A inaudita decisão do presidente do Supremo Tribunal Federal, ministro Luiz Fux, de cancelar uma reunião com Jair Bolsonaro, que havia sido marcada a título de fomentar uma aproximação entre os Poderes, resultou da singela constatação de que o presidente, cuja indecorosa trajetória política se notabilizou pelo confronto e pela ofensa, não quer conversa, como jamais quis.
Não foi por falta de esforço. Em dois anos e oito meses de mandato, houve vários encontros de chefes do Judiciário e do Legislativo com Bolsonaro na expectativa de que esse diálogo fosse moderar o presidente. Em vão: Bolsonaro não existiria, como político, se não fosse seu comportamento iracundo e irresponsável, sempre em franco desafio às normas e leis – sejam os regulamentos militares que ele violou quando esteve no Exército, seja a Constituição que ele desrespeita todos os dias.

--- CONTEÚDO DOS DADOS ---
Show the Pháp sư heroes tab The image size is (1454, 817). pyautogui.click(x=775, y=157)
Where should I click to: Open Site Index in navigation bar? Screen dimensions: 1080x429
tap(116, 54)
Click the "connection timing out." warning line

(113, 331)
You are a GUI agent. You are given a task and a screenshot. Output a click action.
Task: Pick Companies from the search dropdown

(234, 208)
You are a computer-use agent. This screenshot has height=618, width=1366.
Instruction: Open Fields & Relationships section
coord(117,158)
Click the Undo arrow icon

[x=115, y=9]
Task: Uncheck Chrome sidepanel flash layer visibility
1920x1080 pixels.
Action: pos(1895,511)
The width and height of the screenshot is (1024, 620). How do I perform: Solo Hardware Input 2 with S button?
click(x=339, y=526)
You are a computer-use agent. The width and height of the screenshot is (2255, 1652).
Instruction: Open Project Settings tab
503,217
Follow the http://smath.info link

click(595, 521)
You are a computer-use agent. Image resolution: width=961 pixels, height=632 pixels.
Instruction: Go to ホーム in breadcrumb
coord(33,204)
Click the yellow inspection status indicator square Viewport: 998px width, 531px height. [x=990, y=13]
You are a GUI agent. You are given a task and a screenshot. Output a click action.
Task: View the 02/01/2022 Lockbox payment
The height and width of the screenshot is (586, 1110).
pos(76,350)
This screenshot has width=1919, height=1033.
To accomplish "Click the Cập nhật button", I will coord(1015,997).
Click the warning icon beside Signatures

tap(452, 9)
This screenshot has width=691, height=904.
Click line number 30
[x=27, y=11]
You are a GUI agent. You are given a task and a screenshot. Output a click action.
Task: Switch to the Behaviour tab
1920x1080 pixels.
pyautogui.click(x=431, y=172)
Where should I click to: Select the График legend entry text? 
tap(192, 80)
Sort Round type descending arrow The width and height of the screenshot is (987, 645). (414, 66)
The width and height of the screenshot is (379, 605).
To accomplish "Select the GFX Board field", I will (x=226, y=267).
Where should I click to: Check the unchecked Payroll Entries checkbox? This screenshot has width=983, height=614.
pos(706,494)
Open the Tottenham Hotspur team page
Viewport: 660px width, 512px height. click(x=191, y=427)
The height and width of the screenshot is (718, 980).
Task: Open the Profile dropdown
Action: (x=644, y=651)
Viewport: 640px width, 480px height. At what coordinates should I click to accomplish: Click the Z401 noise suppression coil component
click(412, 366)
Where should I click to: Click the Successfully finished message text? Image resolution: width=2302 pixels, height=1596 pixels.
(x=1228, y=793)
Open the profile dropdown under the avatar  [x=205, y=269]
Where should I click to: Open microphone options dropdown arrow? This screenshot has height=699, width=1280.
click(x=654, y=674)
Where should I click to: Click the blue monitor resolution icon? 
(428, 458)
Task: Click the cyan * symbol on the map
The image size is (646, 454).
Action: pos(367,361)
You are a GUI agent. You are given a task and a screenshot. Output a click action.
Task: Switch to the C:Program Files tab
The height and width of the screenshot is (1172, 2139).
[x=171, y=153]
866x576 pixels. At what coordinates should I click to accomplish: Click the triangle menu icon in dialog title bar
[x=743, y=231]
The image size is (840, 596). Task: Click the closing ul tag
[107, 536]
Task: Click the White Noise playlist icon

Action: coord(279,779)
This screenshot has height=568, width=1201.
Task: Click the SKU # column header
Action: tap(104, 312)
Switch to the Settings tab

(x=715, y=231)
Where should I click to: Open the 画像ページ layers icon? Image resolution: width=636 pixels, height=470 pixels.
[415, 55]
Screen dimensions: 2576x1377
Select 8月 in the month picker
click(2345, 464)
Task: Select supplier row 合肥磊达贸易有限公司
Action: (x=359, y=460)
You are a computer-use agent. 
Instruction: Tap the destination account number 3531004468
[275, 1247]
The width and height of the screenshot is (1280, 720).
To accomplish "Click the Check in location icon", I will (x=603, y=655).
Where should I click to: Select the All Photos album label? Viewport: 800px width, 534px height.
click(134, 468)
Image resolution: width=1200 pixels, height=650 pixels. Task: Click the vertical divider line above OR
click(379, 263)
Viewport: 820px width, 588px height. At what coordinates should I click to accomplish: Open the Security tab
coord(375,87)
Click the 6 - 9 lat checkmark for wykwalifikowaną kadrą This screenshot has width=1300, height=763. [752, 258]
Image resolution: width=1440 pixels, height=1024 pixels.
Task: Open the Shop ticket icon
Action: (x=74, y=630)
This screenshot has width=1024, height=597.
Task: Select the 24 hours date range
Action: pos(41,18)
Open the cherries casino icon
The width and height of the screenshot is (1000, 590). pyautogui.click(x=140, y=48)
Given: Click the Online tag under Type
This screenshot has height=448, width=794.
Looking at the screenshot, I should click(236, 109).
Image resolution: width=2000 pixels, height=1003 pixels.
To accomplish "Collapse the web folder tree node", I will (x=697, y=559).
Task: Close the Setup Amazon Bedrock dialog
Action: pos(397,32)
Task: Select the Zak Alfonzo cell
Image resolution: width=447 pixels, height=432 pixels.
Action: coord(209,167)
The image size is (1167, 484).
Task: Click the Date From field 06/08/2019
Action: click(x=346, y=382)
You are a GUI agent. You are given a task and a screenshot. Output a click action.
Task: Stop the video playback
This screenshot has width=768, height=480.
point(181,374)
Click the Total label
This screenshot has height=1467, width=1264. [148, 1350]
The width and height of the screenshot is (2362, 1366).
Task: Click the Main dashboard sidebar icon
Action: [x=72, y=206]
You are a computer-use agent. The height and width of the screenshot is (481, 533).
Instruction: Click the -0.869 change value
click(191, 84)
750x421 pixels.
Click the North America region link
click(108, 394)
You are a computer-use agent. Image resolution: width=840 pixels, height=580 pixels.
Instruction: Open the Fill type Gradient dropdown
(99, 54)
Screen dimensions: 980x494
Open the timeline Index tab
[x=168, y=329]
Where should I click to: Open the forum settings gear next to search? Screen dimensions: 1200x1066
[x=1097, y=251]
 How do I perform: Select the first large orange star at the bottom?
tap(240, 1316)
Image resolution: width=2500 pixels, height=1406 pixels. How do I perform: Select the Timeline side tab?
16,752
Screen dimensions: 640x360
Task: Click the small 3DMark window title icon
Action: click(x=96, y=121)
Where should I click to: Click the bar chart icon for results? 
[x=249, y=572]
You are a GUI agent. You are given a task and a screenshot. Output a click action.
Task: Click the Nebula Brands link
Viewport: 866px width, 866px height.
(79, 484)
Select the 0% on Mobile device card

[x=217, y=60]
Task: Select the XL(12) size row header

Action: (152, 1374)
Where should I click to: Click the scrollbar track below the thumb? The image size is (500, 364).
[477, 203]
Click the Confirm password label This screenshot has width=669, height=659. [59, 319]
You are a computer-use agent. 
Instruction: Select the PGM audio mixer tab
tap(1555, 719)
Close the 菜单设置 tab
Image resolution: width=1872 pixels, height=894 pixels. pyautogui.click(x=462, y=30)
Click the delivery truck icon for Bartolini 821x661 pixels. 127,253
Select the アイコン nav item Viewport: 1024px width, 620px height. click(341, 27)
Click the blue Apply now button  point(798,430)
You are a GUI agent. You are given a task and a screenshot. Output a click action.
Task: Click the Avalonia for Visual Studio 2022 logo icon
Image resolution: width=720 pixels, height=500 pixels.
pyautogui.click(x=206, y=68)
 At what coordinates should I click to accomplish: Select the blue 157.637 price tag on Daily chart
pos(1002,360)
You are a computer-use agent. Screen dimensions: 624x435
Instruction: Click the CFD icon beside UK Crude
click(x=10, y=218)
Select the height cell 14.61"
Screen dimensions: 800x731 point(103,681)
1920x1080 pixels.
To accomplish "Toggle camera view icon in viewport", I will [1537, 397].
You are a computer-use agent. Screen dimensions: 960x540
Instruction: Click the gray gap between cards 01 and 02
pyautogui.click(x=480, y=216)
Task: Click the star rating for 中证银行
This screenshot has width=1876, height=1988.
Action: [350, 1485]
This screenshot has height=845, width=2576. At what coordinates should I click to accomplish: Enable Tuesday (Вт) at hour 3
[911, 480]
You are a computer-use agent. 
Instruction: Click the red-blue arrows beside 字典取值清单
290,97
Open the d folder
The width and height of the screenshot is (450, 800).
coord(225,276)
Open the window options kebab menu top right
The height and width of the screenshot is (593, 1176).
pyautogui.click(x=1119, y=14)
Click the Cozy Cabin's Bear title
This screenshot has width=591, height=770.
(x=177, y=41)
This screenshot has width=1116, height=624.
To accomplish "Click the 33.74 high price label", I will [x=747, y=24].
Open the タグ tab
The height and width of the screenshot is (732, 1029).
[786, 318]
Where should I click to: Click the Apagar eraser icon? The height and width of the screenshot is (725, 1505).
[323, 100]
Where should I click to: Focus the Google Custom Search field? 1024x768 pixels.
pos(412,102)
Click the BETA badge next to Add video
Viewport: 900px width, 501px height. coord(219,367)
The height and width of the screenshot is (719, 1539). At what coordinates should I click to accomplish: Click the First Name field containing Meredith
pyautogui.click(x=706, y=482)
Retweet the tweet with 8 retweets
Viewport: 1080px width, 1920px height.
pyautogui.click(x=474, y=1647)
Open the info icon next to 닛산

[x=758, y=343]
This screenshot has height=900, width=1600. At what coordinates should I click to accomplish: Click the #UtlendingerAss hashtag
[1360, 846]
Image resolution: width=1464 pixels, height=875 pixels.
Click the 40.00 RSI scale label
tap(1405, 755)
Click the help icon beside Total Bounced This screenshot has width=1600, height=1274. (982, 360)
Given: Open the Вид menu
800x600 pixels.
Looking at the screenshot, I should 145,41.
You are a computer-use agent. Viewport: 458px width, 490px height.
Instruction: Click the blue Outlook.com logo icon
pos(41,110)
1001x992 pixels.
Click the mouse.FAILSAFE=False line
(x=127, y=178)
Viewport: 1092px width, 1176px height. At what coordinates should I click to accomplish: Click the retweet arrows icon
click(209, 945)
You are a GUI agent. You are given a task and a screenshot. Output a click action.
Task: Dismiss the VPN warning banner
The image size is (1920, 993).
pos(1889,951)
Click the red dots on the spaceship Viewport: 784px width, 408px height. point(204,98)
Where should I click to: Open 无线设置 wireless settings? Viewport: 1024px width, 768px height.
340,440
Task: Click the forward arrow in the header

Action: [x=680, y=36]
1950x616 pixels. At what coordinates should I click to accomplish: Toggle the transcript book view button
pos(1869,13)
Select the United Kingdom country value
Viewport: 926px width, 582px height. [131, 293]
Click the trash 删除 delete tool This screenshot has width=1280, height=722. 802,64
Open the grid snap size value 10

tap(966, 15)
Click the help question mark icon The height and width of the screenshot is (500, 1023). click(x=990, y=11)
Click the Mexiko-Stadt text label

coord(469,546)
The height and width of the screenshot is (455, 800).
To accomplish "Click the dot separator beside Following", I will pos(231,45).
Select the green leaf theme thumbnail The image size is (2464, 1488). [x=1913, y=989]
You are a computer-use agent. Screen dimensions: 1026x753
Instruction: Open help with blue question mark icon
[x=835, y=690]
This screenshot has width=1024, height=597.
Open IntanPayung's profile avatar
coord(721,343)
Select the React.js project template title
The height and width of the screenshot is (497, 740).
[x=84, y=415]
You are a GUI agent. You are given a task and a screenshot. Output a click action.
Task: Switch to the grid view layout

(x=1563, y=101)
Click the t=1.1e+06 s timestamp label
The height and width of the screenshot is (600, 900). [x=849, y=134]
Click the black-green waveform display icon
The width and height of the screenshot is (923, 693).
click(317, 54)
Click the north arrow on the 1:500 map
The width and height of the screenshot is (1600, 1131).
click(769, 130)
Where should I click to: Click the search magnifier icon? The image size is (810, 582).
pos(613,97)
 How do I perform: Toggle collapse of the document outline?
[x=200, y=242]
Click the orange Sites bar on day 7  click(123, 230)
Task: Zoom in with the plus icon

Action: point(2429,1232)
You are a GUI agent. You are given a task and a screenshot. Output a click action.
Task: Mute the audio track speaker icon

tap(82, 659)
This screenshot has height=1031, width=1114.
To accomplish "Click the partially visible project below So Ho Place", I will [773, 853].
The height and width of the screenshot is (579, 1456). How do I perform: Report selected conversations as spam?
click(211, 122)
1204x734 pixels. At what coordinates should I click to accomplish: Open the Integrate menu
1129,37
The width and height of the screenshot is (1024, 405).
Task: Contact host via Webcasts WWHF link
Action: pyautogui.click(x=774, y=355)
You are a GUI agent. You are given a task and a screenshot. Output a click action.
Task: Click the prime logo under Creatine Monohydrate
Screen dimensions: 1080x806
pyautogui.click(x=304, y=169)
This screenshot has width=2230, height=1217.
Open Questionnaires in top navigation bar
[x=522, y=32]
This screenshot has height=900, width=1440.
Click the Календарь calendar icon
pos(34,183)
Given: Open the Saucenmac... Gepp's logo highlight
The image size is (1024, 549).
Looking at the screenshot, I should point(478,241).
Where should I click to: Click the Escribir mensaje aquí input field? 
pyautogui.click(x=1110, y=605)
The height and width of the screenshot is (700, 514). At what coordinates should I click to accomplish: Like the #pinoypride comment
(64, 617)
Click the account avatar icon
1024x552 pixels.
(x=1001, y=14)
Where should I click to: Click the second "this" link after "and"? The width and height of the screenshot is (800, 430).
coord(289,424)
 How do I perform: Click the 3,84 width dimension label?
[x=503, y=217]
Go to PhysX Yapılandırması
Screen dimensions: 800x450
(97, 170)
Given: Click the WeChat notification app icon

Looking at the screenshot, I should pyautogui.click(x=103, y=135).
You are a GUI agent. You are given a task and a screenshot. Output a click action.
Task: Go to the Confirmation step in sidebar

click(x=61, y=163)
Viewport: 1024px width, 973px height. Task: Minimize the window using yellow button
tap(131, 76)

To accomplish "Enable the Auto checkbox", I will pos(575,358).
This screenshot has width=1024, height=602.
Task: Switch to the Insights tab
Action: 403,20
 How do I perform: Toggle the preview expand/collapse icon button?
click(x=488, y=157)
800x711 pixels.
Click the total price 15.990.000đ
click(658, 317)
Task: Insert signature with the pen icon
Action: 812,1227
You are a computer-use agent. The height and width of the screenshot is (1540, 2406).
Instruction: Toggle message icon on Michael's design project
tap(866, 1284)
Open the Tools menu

--- INSTRUÇÕES DE TRABALHO ---
Substitua "reunião" por "audiência" ao reproduzir o trecho do texto de "A inaudita decisão" a "todos os dias.".

--- RESPOSTA COMPLETA ---
A inaudita decisão do presidente do Supremo Tribunal Federal, ministro Luiz Fux, de cancelar uma audiência com Jair Bolsonaro, que havia sido marcada a título de fomentar uma aproximação entre os Poderes, resultou da singela constatação de que o presidente, cuja indecorosa trajetória política se notabilizou pelo confronto e pela ofensa, não quer conversa, como jamais quis.
Não foi por falta de esforço. Em dois anos e oito meses de mandato, houve vários encontros de chefes do Judiciário e do Legislativo com Bolsonaro na expectativa de que esse diálogo fosse moderar o presidente. Em vão: Bolsonaro não existiria, como político, se não fosse seu comportamento iracundo e irresponsável, sempre em franco desafio às normas e leis – sejam os regulamentos militares que ele violou quando esteve no Exército, seja a Constituição que ele desrespeita todos os dias.